— START INPUT FOR THIS TASK —

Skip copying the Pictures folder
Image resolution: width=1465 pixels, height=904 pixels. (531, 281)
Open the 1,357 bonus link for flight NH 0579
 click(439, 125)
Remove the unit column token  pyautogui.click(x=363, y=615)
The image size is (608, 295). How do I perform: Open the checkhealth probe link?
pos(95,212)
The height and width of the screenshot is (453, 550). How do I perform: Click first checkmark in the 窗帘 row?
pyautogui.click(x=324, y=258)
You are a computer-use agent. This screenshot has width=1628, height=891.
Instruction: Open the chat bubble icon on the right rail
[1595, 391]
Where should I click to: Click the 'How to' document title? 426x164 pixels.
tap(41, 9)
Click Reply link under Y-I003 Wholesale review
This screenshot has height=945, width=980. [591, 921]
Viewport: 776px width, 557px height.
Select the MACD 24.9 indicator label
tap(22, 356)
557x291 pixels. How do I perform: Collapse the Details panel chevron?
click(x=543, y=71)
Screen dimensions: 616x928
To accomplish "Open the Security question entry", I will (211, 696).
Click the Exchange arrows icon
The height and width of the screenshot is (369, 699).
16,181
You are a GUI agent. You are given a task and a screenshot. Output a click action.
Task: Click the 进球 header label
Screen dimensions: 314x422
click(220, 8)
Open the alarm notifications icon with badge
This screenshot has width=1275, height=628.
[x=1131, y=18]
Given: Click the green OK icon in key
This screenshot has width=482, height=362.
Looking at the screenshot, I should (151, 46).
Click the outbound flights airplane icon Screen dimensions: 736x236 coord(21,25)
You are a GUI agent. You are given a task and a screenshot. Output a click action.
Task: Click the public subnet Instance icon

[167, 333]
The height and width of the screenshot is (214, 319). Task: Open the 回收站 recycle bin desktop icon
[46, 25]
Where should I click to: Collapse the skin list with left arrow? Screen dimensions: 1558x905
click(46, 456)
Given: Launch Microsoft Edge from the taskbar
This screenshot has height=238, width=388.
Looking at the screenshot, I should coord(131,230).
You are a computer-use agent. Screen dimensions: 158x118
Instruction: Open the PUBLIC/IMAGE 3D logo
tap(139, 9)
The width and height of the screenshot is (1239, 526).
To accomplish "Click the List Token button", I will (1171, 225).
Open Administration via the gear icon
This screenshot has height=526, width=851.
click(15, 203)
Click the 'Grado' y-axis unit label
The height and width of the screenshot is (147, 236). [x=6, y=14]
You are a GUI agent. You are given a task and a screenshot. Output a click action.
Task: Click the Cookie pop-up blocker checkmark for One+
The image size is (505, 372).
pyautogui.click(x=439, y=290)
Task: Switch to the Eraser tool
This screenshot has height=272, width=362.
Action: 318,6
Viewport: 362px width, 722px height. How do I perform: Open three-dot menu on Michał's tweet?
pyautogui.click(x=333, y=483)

— END INPUT FOR THIS TASK —

# PROBLEM
Copy out the records verbatim, starting with the line containing "Viewport: 362px width, 722px" and going on through the end of the records.

# TASK ANSWER
Viewport: 362px width, 722px height. How do I perform: Open three-dot menu on Michał's tweet?
pyautogui.click(x=333, y=483)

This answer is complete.